Ranger station may sell homes
Published 9:00 pm Tuesday, August 23, 2005
DARRINGTON – The U.S. Forest Service plans to sell 10 houses built for employees near the Darrington Ranger Station about 50 years ago.
The cost-cutting decision would change a longtime relationship with employees. The ranger district still provides some permanent and seasonal employees with affordable housing.
Everett White, acting district ranger, said shrinking budgets have made the homes less affordable.
“As the Forest Service has downsized in the last 10 or 15 years, we’ve just got a lot of excess buildings that are a drain on our budget for maintenance,” White said.
The Forest Service is shedding buildings not just in Darrington but throughout the Mount Baker-Snoqualmie National Forest, said Wayne Hamilton, an assistant forest engineer based in Mountlake Terrace.
Maintenance for all those buildings costs $888,000 a year, but the Forest Service only has $67,000 budgeted to pay for it, Hamilton said.

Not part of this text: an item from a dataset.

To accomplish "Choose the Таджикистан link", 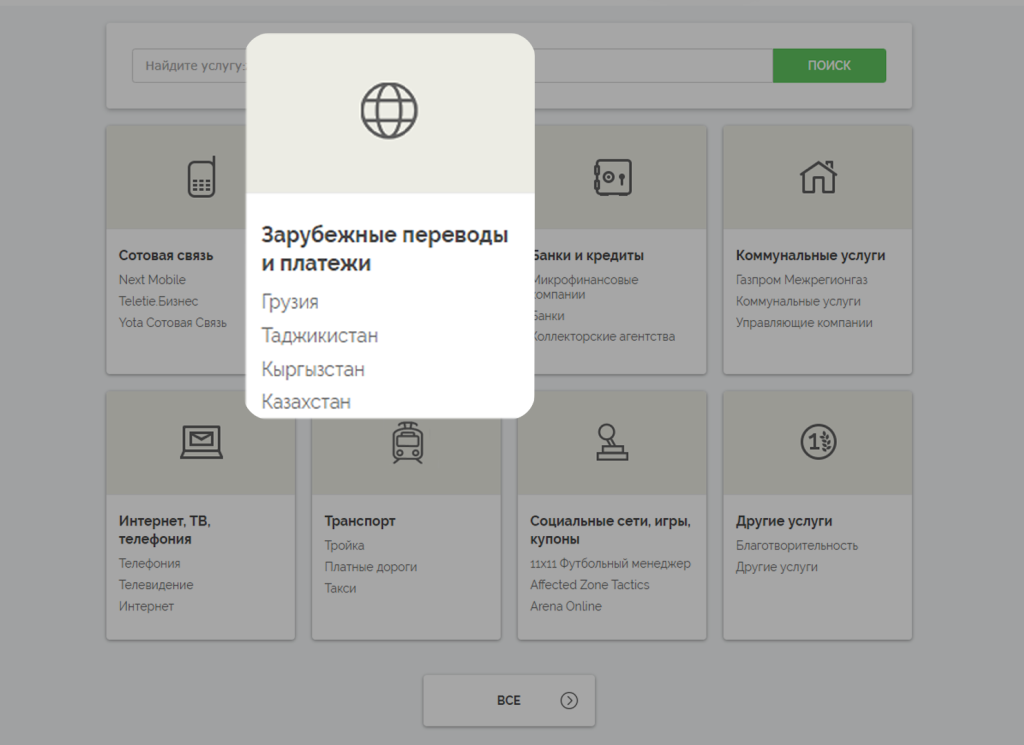I will tap(320, 336).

The Mount Baker-Snoqualmie National Forest covers an area from the Canadian border to well south of Snohomish County.
Darrington is just a piece of that puzzle. Selling the homes could raise between $1 million and $2 million, based on the going rates for homes there.
The move raises the question of whether the Forest Service is considering downsizing Darrington’s ranger station. Former ranger stations in Verlot and Skykomish were converted primarily into visitor information centers during previous budget crunches.

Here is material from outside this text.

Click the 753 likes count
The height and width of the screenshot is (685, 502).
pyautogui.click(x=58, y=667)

Such fears are exaggerated, White said.
“By selling the houses, we’re not doing any more downsizing as a result of that,” he said.
Nor did he know of any plans to close the Darrington Ranger Station, he said.
“As our budget keeps shrinking, I can’t tell you that’ll never happen, but there’s no plan to,” White said.
In fact, the Forest Service is looking for a full-time ranger for the Darrington district, he said.
Many details of the ranger station home sales are still stuck in the bureaucratic process, including reviews of environmental and archaeological rules, as well as public comment periods. It may be 18 to 24 months before the homes could be sold, White said.
That leaves some details up in the air for the folks living in those homes. Some are wondering if they will get the chance to buy or bid on their homes.
Phyllis Reed, an ecosystems coordinator, has lived in her home on Price Street since 1988. The ranger station is just a block away.
“It’s a convenient commute,” Reed said.
It’s also handy to be available for other duties, such as responding to fires or checking on work crews, she said.
Her ranch-style house was built in 1957. She would like to stay.
“I like the community of Darrington,” Reed said. “I kind of like having the forest as a big back yard.”
Money from the sales could be used for office upgrades at Forest Service facilities in Mountlake Terrace or North Bend, White said.